La dette fédérale américaine est-elle un « actif sans risque » ?
Publié Par Siméon Brutskus, le 20 décembre 2013 dans Amérique du NordTous les éléments sont réunis pour faire de la dette fédérale américaine un des investissements les plus risqués.
Par Siméon Brutskus.
Un article de l’Institut économique Molinari.
Sur cette période presque quinquennale, peut-on déceler un changement dans la structure de détention de ces titres ? Le tableau suivant décrit les grandes catégories de détenteurs de la dette américaine fédérale. En 2008, un peu plus de la moitié de cette dette (51%) était détenue par les étrangers. Le reste était distribué entre les fonds mutuels (12%), les gouvernements locaux (8%), les ménages (4%), les fonds privés de retraite (3%) et d’autres. Les autorités monétaires détenaient 7,5% du total.

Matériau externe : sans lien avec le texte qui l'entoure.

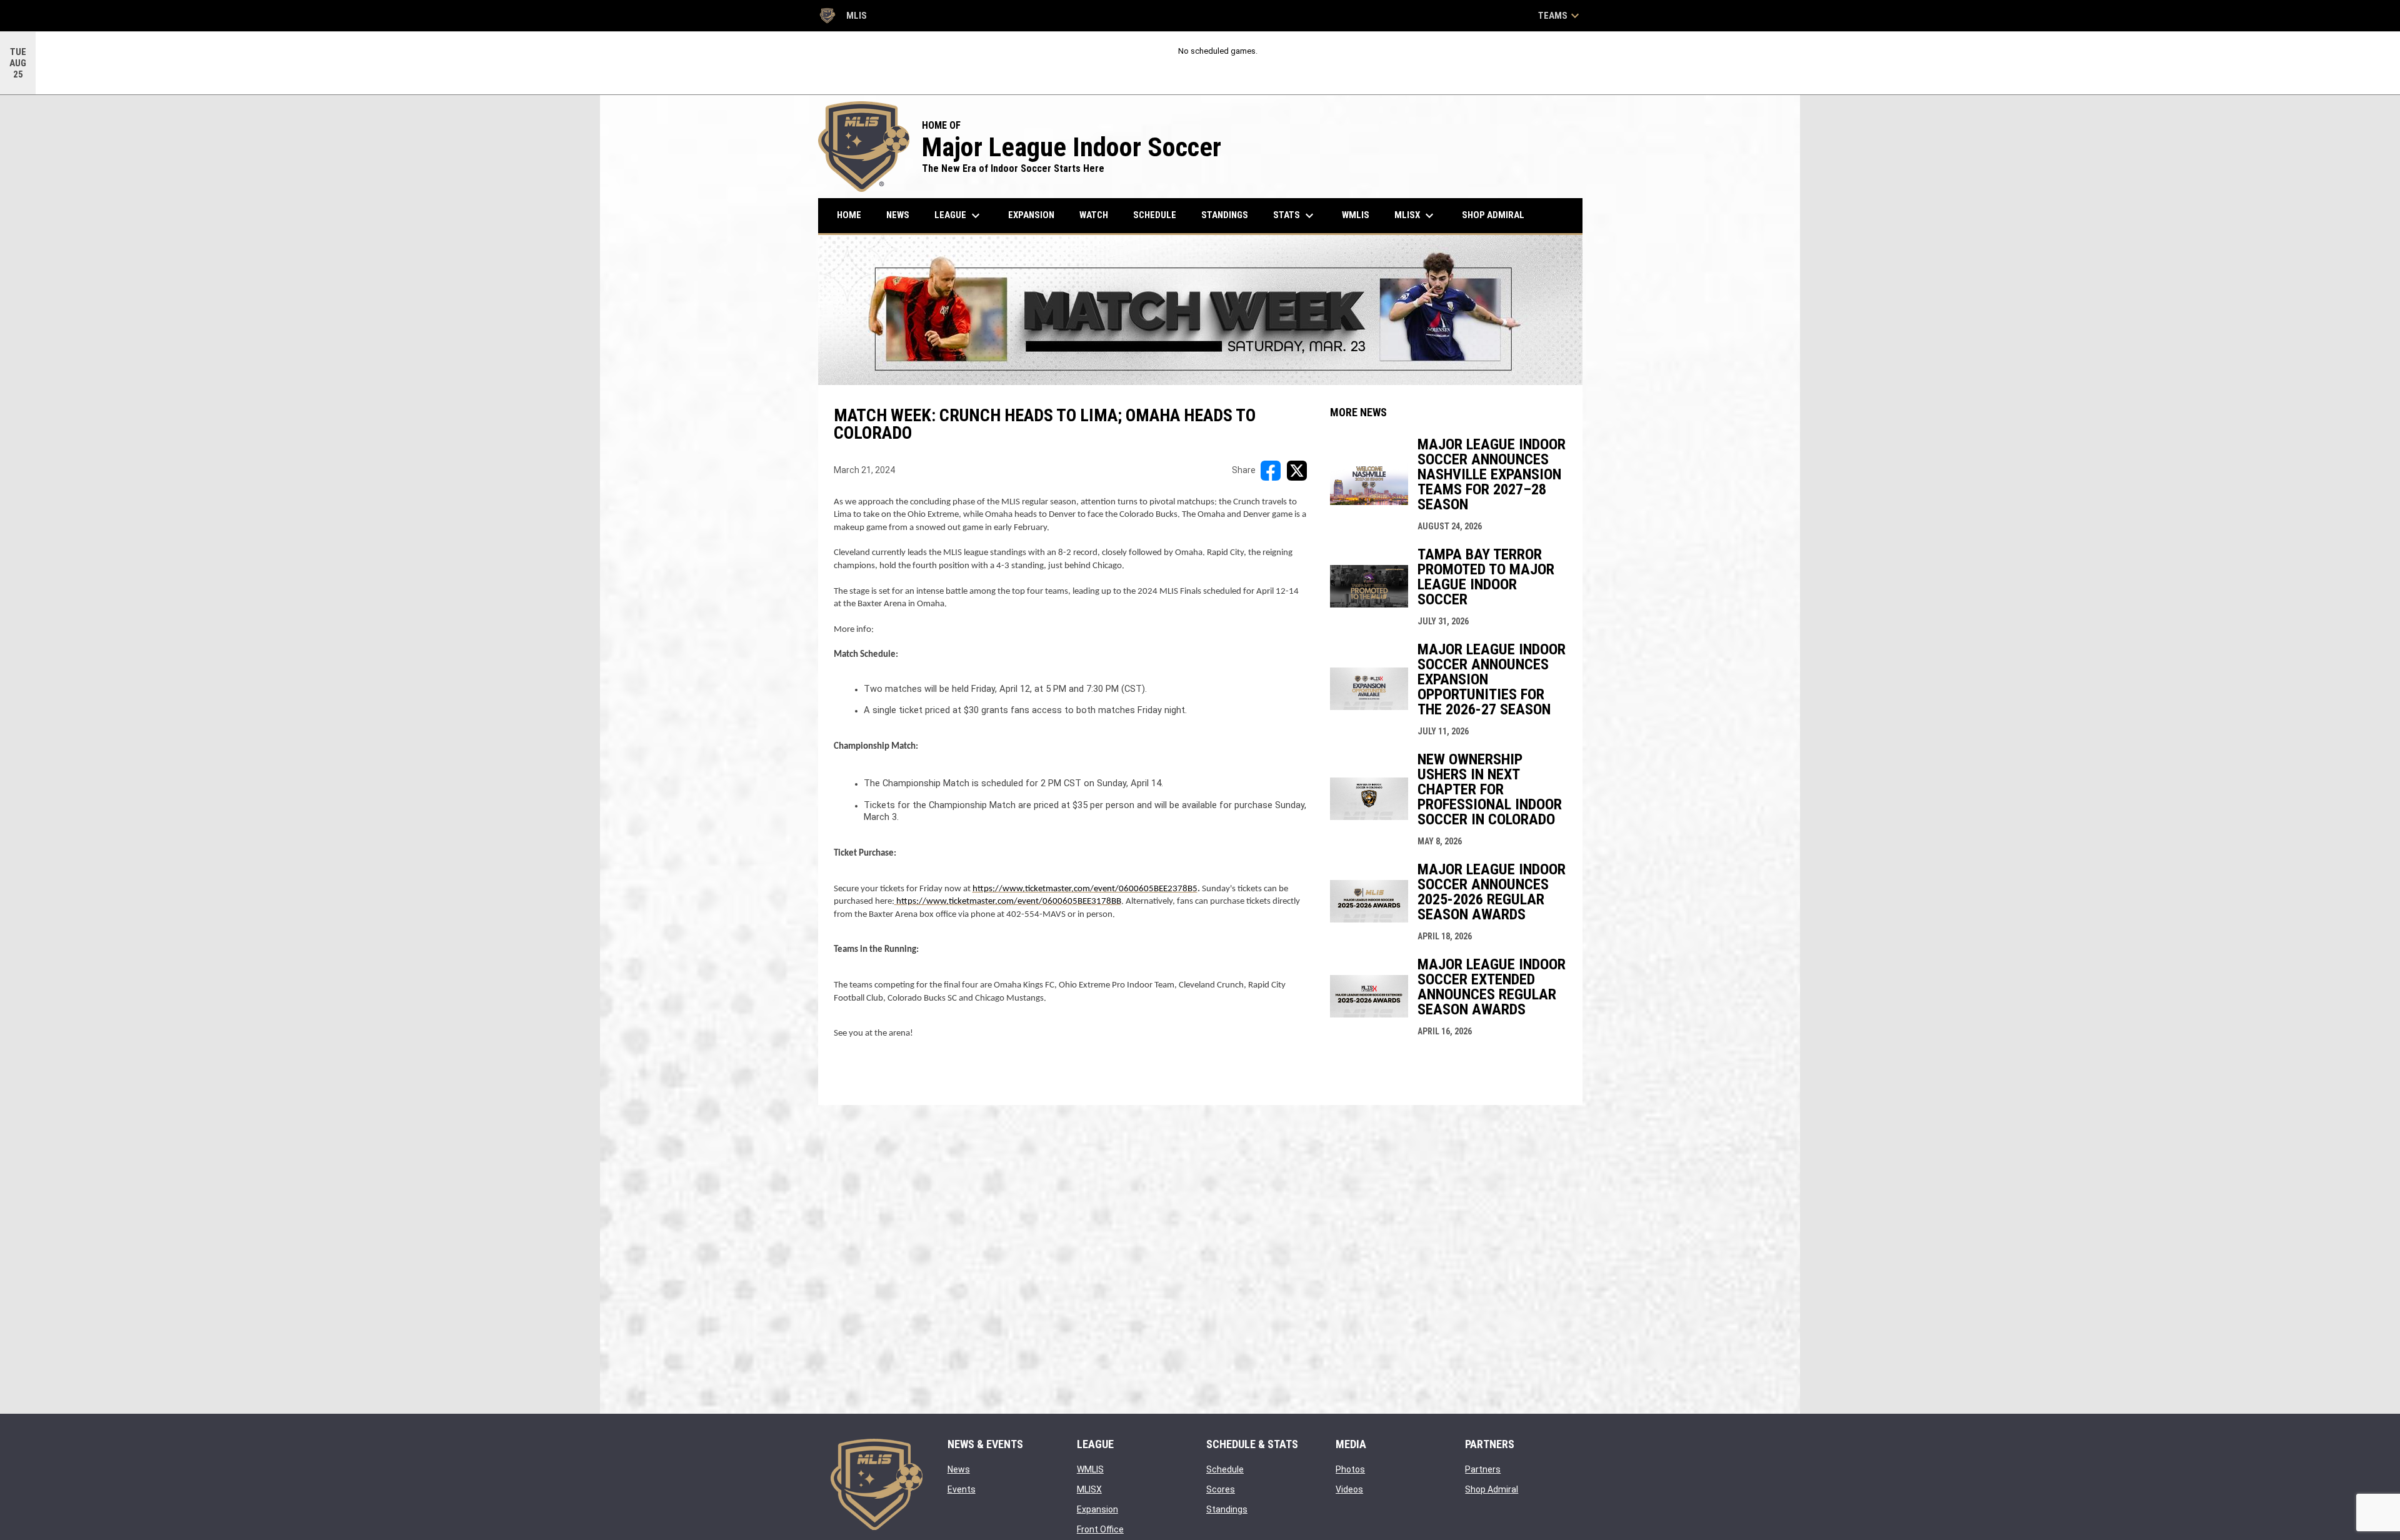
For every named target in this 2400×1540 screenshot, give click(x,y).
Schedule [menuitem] (1154, 215)
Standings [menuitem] (1224, 215)
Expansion (1097, 1509)
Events (962, 1489)
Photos (1350, 1469)
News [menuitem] (897, 215)
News (959, 1469)
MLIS (842, 17)
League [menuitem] (958, 215)
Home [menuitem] (849, 215)
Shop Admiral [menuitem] (1498, 215)
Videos (1349, 1489)
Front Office (1100, 1529)
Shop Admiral (1491, 1489)
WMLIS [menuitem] (1360, 215)
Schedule (1225, 1469)
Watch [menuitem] (1093, 215)
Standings (1227, 1509)
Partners (1483, 1469)
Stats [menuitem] (1295, 215)
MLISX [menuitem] (1415, 215)
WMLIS (1090, 1469)
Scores (1220, 1489)
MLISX (1089, 1489)
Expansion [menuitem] (1031, 215)
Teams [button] (1560, 15)
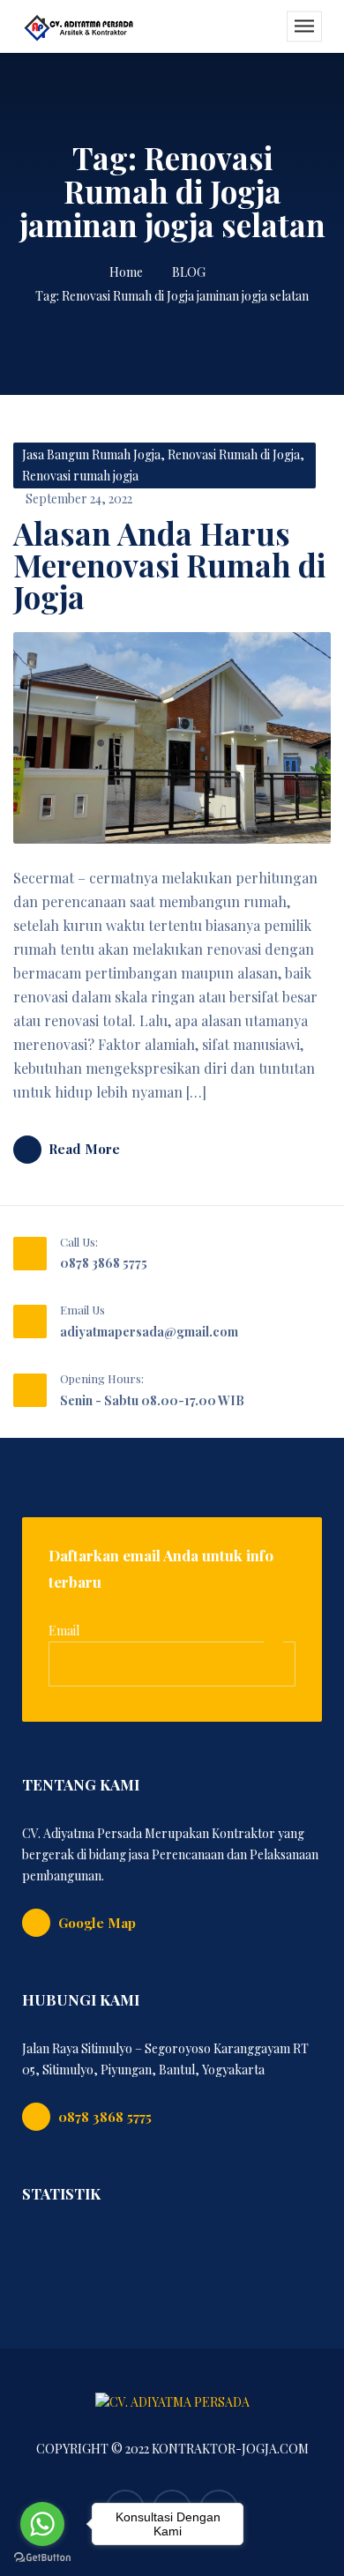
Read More (84, 1149)
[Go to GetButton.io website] (42, 2558)
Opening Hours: (102, 1378)
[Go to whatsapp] (42, 2524)
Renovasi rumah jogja (80, 475)
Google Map (97, 1923)
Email (64, 1630)
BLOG (189, 272)
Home (126, 272)
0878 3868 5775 (103, 1262)
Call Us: (79, 1241)
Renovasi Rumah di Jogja (234, 454)
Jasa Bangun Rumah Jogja (91, 454)
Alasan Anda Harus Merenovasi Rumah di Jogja (169, 564)
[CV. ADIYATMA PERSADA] (79, 26)
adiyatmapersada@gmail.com (149, 1331)
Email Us (82, 1309)
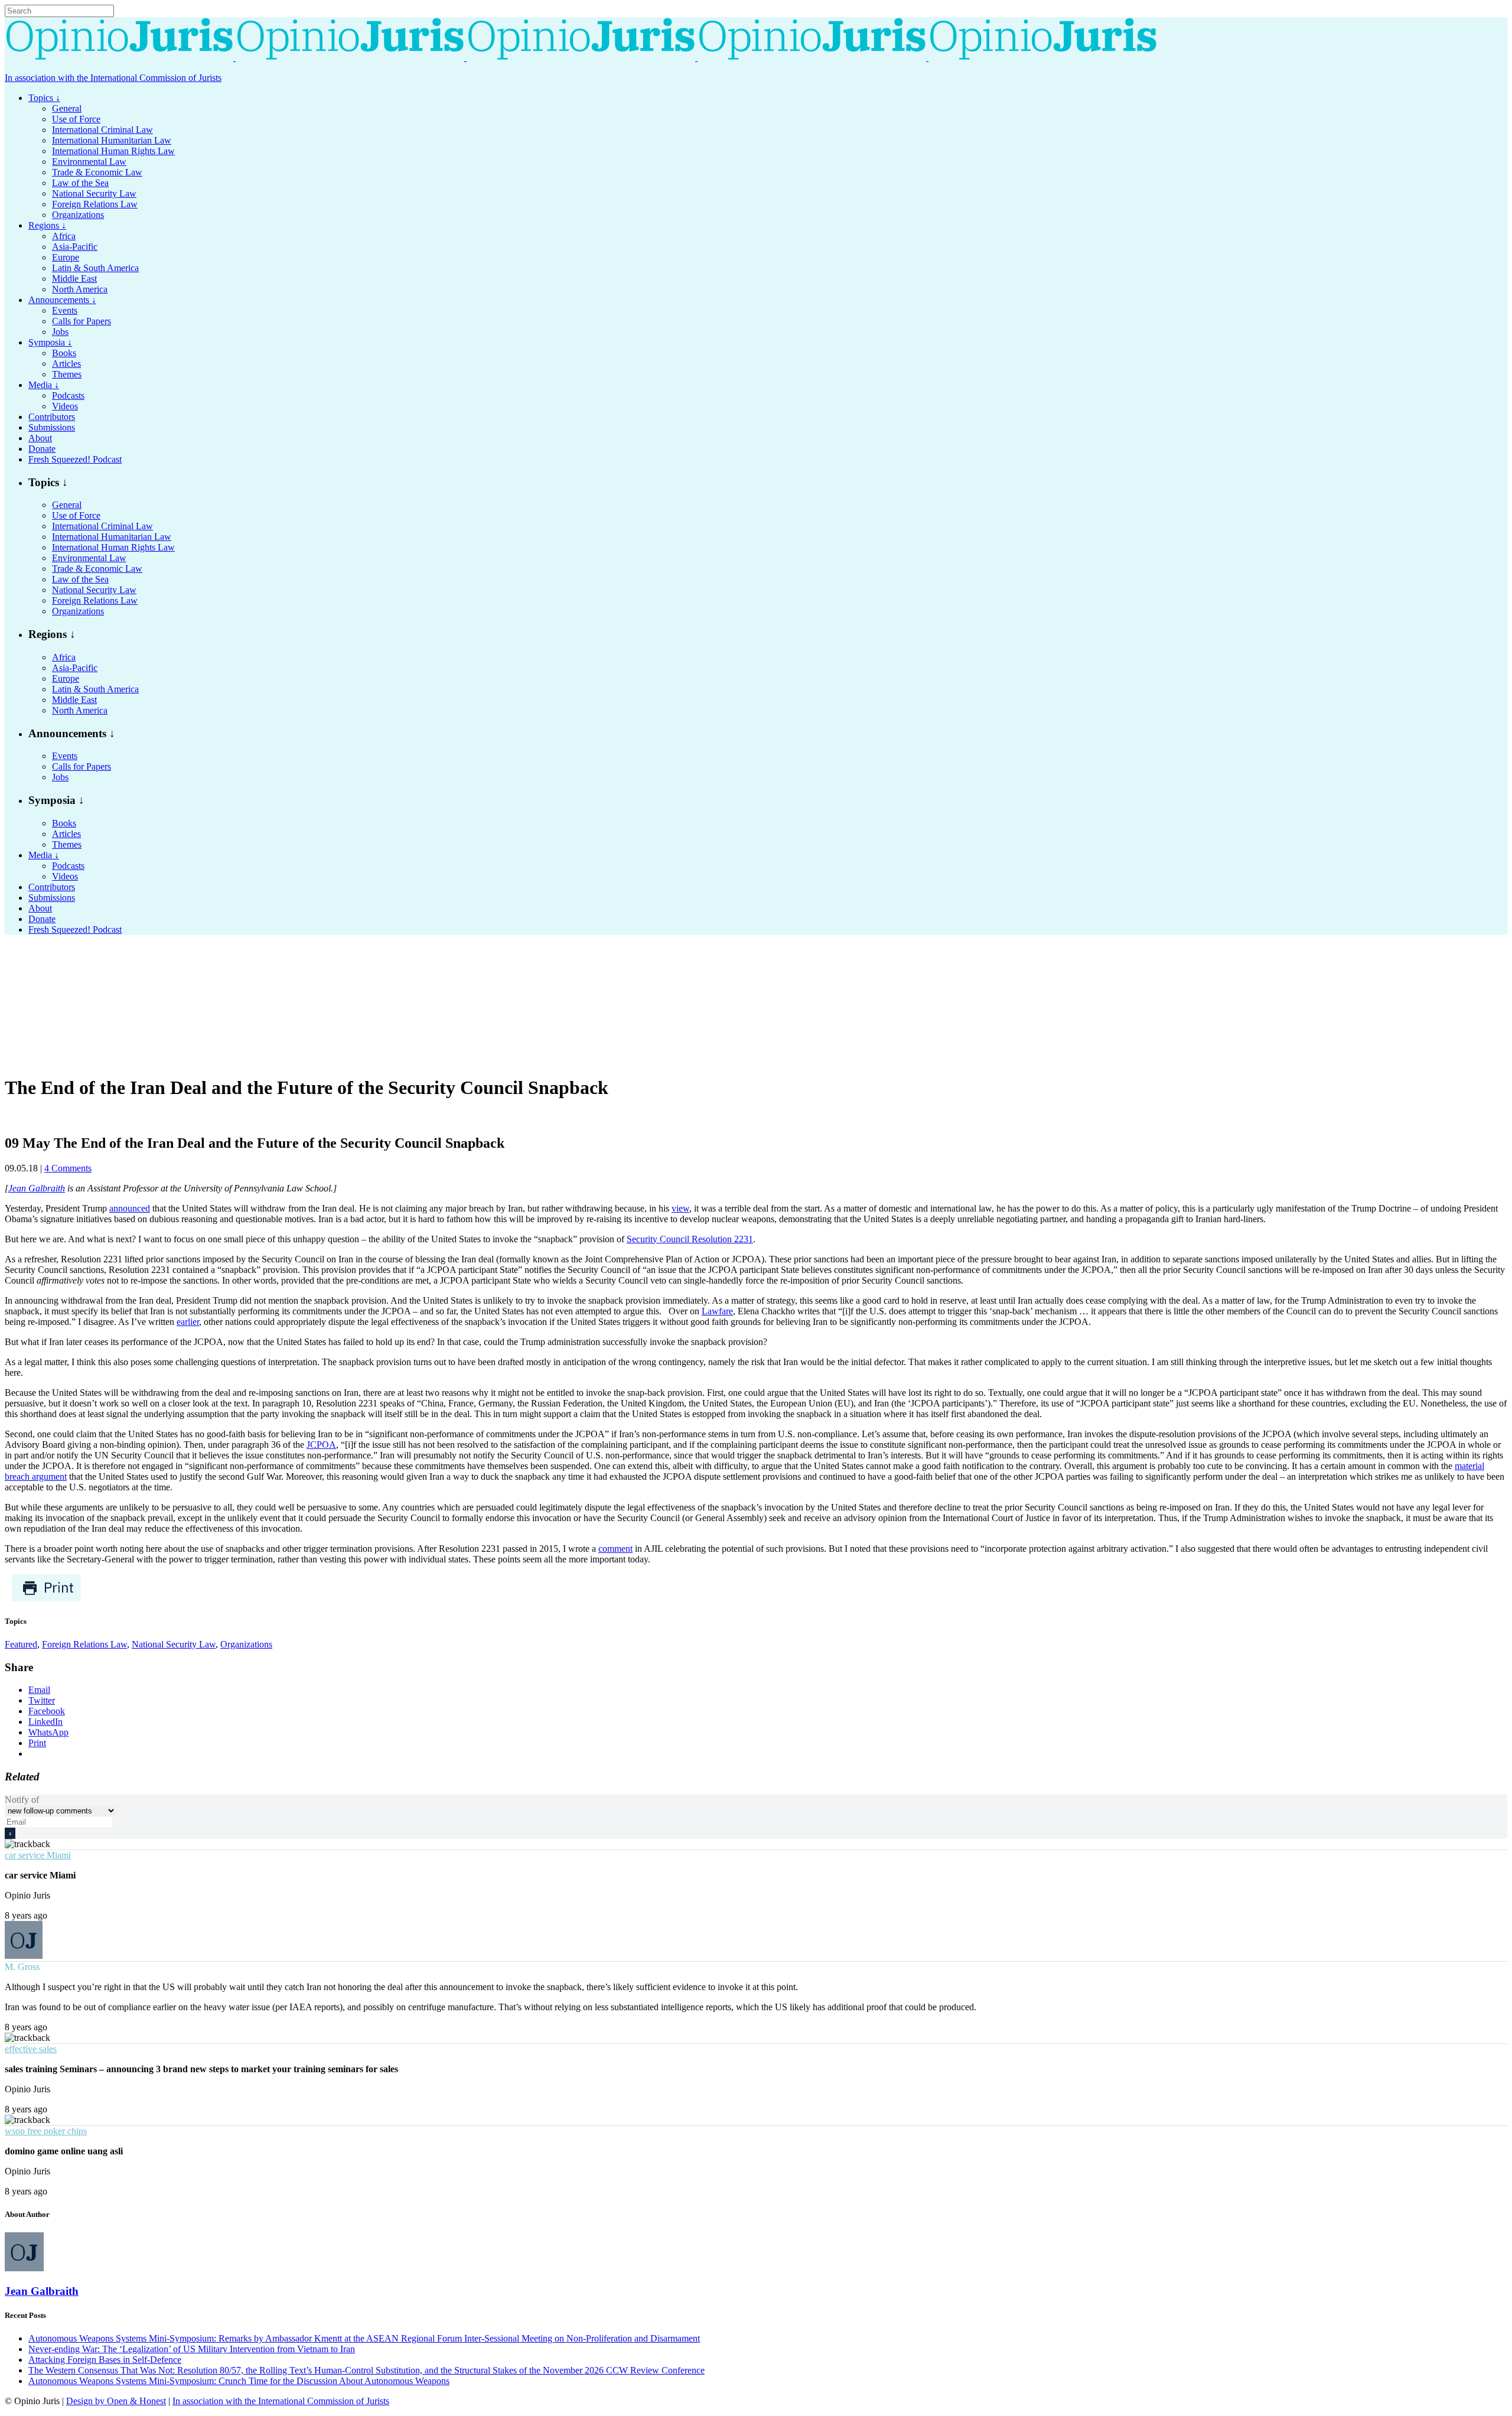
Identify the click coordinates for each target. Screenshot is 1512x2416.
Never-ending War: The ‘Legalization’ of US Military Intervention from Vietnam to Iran (191, 2349)
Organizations (246, 1644)
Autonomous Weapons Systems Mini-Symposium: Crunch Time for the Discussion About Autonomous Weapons (238, 2381)
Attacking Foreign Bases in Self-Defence (104, 2360)
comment (615, 1549)
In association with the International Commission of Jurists (113, 78)
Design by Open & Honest (116, 2401)
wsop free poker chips (46, 2131)
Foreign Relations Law (84, 1644)
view (680, 1208)
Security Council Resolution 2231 (690, 1239)
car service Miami (38, 1855)
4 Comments (68, 1168)
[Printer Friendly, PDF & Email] (46, 1598)
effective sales (31, 2049)
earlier (188, 1322)
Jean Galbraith (36, 1188)
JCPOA (321, 1445)
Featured (21, 1644)
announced (129, 1208)
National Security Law (174, 1644)
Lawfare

La répartition a sensiblement changé en 2013. La part détenue par les étrangers a diminué légèrement, pour se situer à 47%. Le grand changement intervient au niveau de la distribution nationale, où ménages et autorités monétaires détiennent, à eux seuls, plus du quart de la dette fédérale, à comparer avec un peu plus de 11% il y a cinq ans. En pourcentage, les titres fédéraux détenus par les ménages et les autorités monétaires ont crû de 397% et 307% respectivement !
Répartition des détenteurs de dette fédérale américaine.
Trois conclusions simples s’imposent. Premièrement, le désenchantement des investisseurs étrangers reste à prouver. Il est vrai que sur la première moitié de 2013, les titres détenus par les étrangers n’ont augmenté que de 27 milliards de dollars, ce qui n’était que 8,4% de la hausse totale. Il n’y a cependant pas eu encore de retrait net de la part des investisseurs étrangers.
Deuxièmement, les autorités monétaires mènent une politique très agressive d’achat de la dette fédérale qui a pour objectif d’abaisser les taux d’intérêt dans l’économie. Depuis juin 2013, l’encours sur le bilan de la Réserve Fédérale a encore monté de quelques 206 milliards.
Troisièmement, ce contexte de taux bas modifie profondément les incitations des épargnants et des institutions financières. Les ménages semblent privilégier la dette américaine fédérale (sans doute au détriment des dépôts bancaires), alors que les intermédiaires financiers quittent les titres de dette fédérale (sans doute au profit des actions). Voilà ce qui expliquerait aussi les nouveaux sommets du Dow et du Nasdaq.
En réalité, tous les éléments sont réunis pour faire de la dette fédérale américaine un des investissements les plus risqués. Si les autorités monétaires se désengageaient de leur politique actuelle, la hausse des taux d’intérêt ferait subir des pertes aux investisseurs privés. Si, au contraire, elles maintenaient leur politique, la bulle financière de tous les actifs en dollars qui est en train de grandir finirait par éclater tôt ou tard. Dans un cas comme dans l’autre, les taux actuels sur la dette fédérale américaine (0,13% sur un an, 1,36% sur cinq ans et 3,81% sur trente ans) sont totalement déconnectés des véritables risques associés.